** Start Input material **

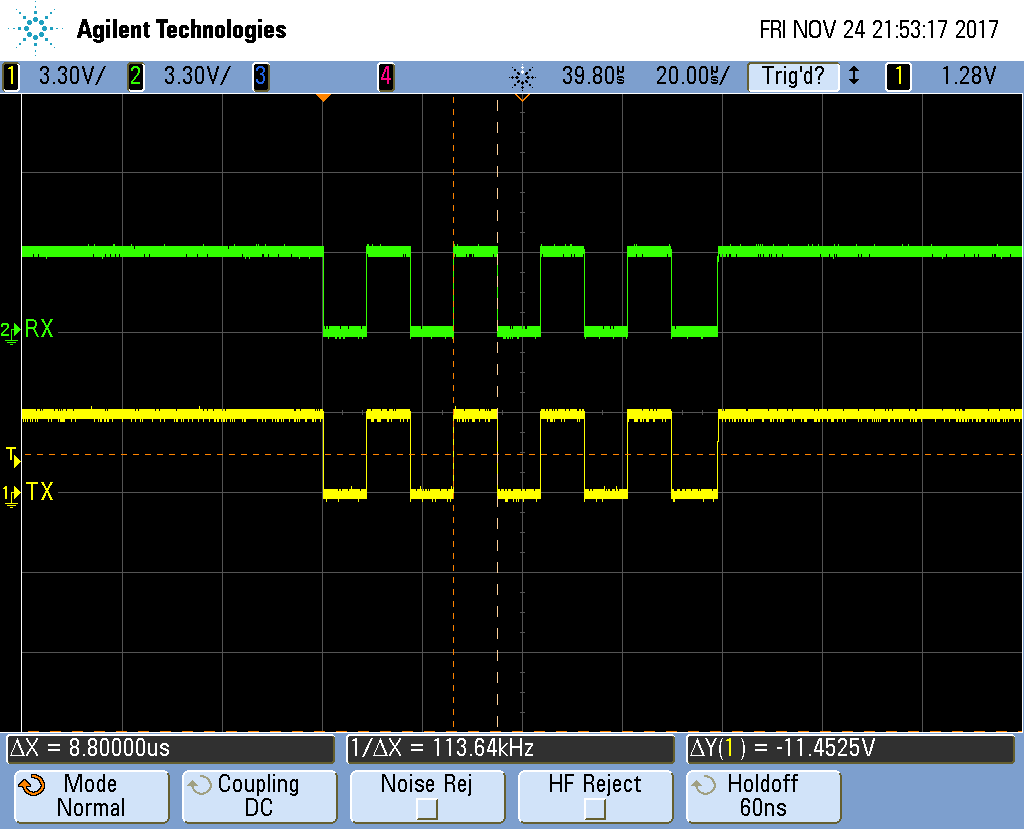Click the channel 2 RX ground marker
The image size is (1024, 829).
[10, 330]
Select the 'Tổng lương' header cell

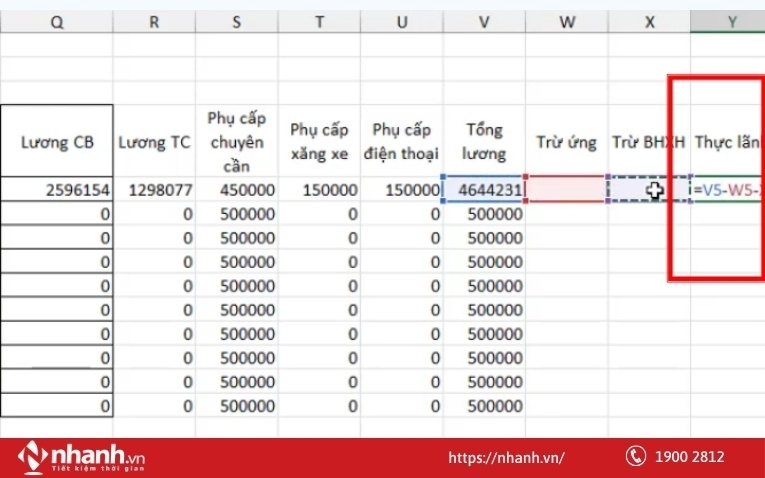tap(485, 141)
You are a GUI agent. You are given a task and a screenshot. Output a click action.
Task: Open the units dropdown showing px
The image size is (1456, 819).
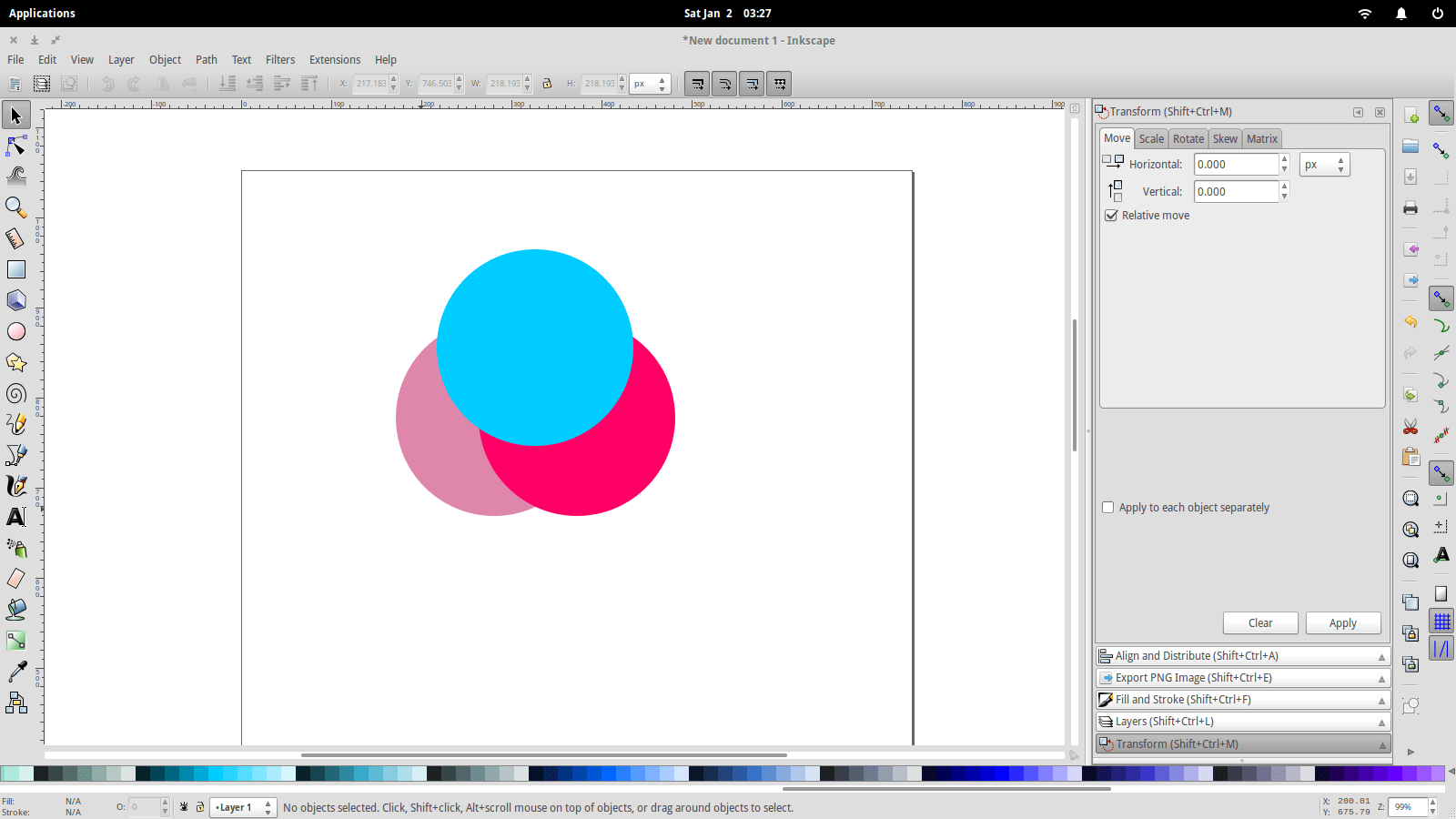(1323, 164)
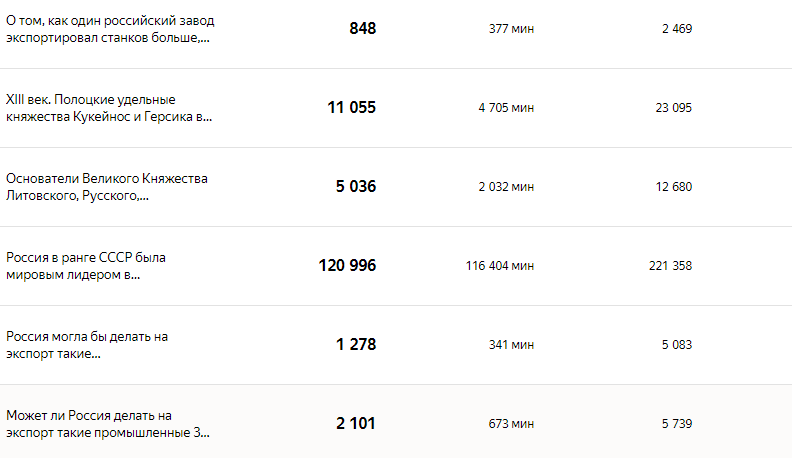Click the 221 358 impressions value
Viewport: 792px width, 458px height.
point(670,266)
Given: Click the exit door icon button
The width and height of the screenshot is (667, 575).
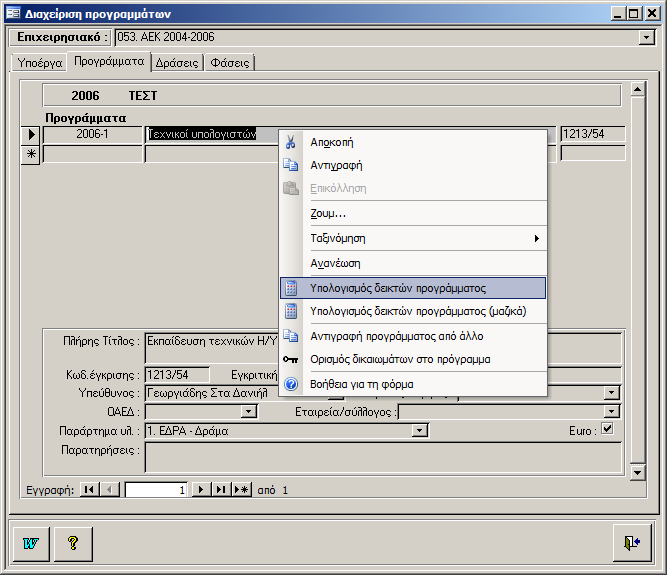Looking at the screenshot, I should coord(632,542).
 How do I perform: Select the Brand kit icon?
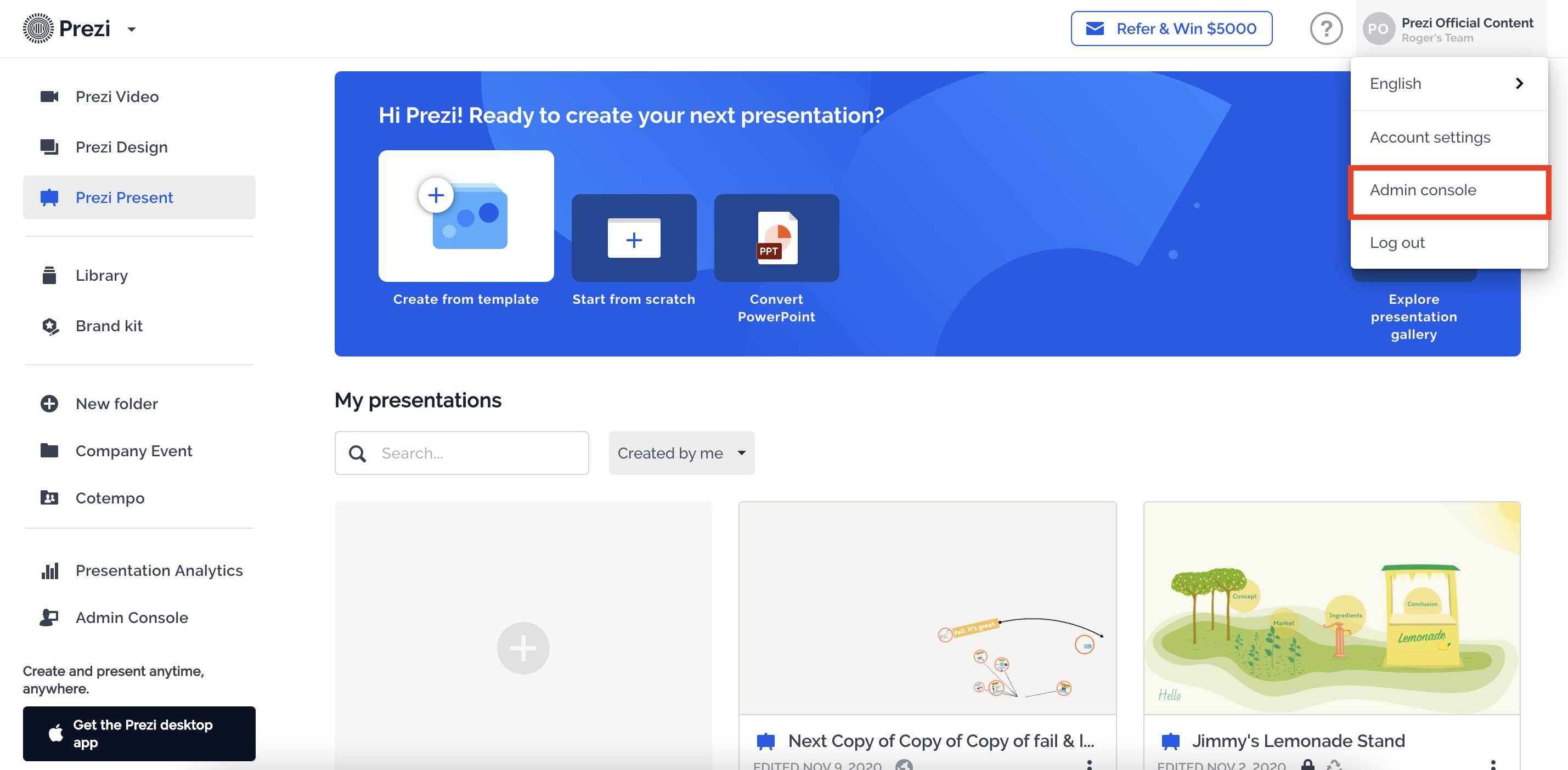click(49, 326)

** End Input material **

Exercise instructions:
Rewrite all of the rows above with "exit door" switched to "logout" and everything else unchanged. Omit the pictures.

Output below:
Click the channel 2 RX ground marker
The image size is (1024, 829).
[10, 330]
Select the 'Tổng lương' header cell

tap(485, 141)
You are a GUI agent. You are given a task and a screenshot. Output a click action.
Task: Open the units dropdown showing px
The image size is (1456, 819).
(1323, 164)
Click the 221 358 impressions value
Viewport: 792px width, 458px height.
point(670,266)
Given: Click the logout icon button
The width and height of the screenshot is (667, 575).
Looking at the screenshot, I should coord(632,542).
 How do I perform: Select the Brand kit icon?
click(49, 326)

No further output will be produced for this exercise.